With one wrong move or misinformed story, a brand's reputation can be shredded in seconds.
Although it is possible for brands to bounce back from social media backlash, the speed of response, or the person delivering the message, can have a huge impact on consumer opinion of the brand.
UK-based social media safety company Crisp Thinking recently released its 2019 Crisis Impact Report. In May 2019, it surveyed 2,000 consumers in the UK and US. It wanted to examine the impact of errors and the role social media plays in an effective crisis response.
But what constitutes a crisis? Crises mean different things to different people. Misconduct ranks high in consumers considering if a company crisis is happening, with almost three in five (59%) saying that ethical misconduct, or CEO misconduct, constitutes a crisis.
In 2018, a logistical error resulting in a shortage of chickens forced KFC to close hundreds of UK outlets. In response to the crisis, the fast-food chain ran a bold advertisement: An empty chicken bucket with the classic logo reassembled as "FCK," followed by an apology for the shortage underneath.
Surprisingly after perhaps the biggest fried chicken crisis in history, the brand's strategy took responsibility and responded quickly to win back the hearts of consumers.
The Crisis Impact Report report showed that over half (53%) of consumers expect a brand's response within an hour of a crisis, and one in three (34%) expect a response within 30 minutes.
Almost three in five (59%) of consumers want the brand responses to come from the CEO. They expect the public acknowledgment to come from the top. Almost half (47%) say that social media is the preferred channel for receiving a response from a brand and for sharing news about a crisis.
Consumers' expectations for an immediate response means brands must receive alerts of a crisis as soon as it happens. They want a proper response too.
An intelligent response is the difference between consumer loyalty and losing revenue.

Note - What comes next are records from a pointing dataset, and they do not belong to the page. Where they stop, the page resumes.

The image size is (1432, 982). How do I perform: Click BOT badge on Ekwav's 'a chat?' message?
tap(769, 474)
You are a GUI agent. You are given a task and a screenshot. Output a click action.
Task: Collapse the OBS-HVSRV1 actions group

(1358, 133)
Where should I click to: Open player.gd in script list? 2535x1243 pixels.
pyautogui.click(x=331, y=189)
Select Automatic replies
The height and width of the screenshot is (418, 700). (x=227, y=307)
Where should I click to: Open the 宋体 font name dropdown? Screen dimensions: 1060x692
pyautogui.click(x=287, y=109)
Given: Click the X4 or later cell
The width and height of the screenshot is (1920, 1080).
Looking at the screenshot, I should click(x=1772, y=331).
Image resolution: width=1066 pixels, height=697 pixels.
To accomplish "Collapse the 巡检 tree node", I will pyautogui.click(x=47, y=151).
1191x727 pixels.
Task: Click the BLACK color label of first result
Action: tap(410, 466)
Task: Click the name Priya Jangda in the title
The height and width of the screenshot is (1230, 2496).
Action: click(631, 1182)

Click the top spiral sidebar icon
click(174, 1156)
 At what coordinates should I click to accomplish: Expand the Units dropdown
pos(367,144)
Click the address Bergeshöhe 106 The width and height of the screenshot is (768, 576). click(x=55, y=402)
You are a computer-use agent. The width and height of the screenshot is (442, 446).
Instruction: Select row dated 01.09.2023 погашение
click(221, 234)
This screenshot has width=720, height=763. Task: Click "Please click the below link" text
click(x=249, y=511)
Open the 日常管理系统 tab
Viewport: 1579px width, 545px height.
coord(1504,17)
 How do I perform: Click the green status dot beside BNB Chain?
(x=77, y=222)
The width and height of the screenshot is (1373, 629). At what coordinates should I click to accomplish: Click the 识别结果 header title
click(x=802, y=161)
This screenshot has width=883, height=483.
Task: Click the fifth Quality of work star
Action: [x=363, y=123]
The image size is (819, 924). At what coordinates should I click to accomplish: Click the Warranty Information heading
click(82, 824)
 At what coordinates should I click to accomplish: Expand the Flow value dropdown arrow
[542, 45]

Nine out of ten (90%) consumers say they are likely to shop with a brand that responds well to crises, while 66% are unlikely to continue shopping with a brand that responds poorly. That means two-thirds of brand revenue is on the line.
Over a quarter (28%) say failure to accept responsibility is the biggest mistake a brand can make following a crisis. Consumers want brands to accept responsibility and offer solutions.
On social media, negative opinions spread like wildfire. Over a third (37%) of consumers are likely to unfollow a brand on social media after it handles a crisis poorly, and 25% are likely to post something critical of the brand.
Brands should ensure that they have a good crisis monitoring system in place so that they can deliver the message in a timely way. A good crisis plan could make all the difference to the brand surviving or failing in the full gaze of the media.